Fuel drums that were stowed on the upper deck ignited and Prantalay 14 began to burn. At that point the survivors abandoned ship so the Indians ceased firing. Thirty-five men went into the water, of whom fifteen were pirates and twenty were Thai and Myanmar sailors on the vessel when the pirates captured it. Ten pirates were killed in the engagement, and the rest were taken to Mumbai in Cankarso as prisoners. There are no indications that any Indian sailors were harmed. Mumbai Police have confirmed that they have registered a case against the pirates for attempt to murder and various other provisions under the Indian Penal Code and Foreigners Act after entering national waters without authorization. Prantalay 14 burned for hours before sinking, during which INS Kalpeni and the Coast Guard ship CGS Sankalp arrived and assisted in rescue operations. A week or so later, Indian naval forces of Operation Island Watch captured Prantalay 11, another former Thai trawler which had been captured by pirates.
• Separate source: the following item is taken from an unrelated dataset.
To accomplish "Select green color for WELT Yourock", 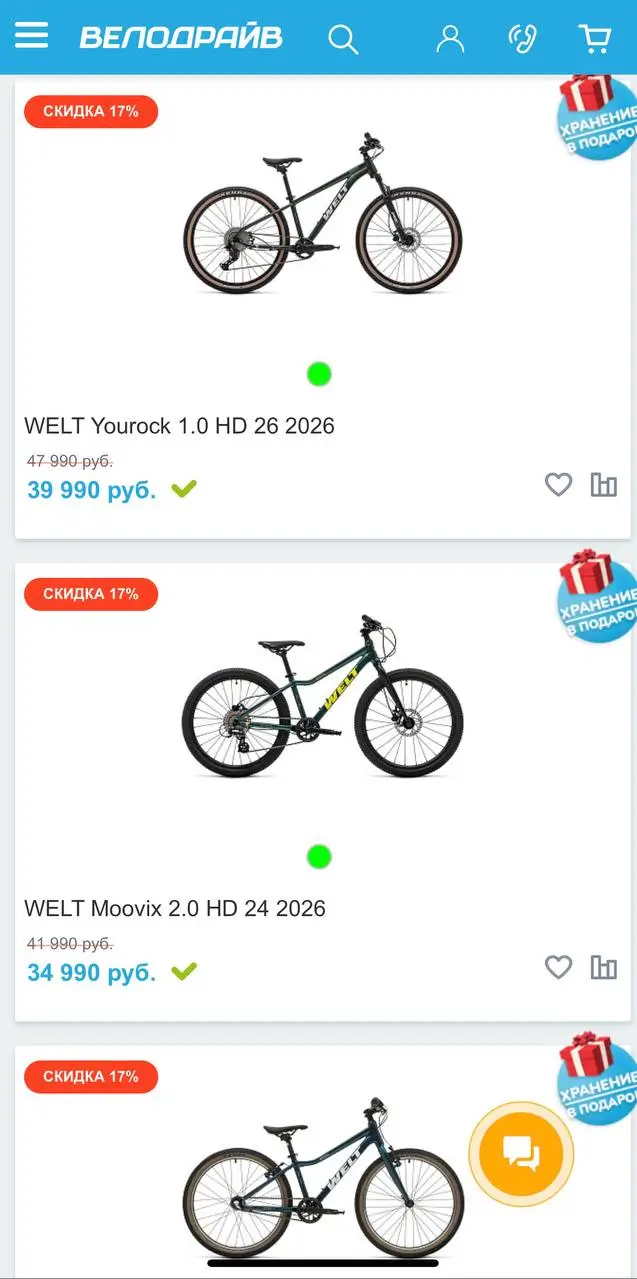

The Indian commander, Arun Bahuguna was awarded the Nao Sena Medal for his role in the engagement. The captured pirates were taken to India for trial where they were charged with kidnapping, kidnapping for ransom, attempted murder, and weapons related offenses. As none of the pirate's former hostages appeared as witnesses, the pirates were acquitted of kidnapping for ransom and sentenced in August 2017 to seven years imprisonment on the remaining charges. The pirates had spent six and a half years in prison prior to their sentencing.